## Extracted information
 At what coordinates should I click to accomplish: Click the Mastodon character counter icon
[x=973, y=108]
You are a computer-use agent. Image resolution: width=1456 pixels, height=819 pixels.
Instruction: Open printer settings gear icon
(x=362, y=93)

## Task objective
Retype all of the material above with every character intact.

## Your response
 At what coordinates should I click to accomplish: Click the Mastodon character counter icon
[x=973, y=108]
You are a computer-use agent. Image resolution: width=1456 pixels, height=819 pixels.
Instruction: Open printer settings gear icon
(x=362, y=93)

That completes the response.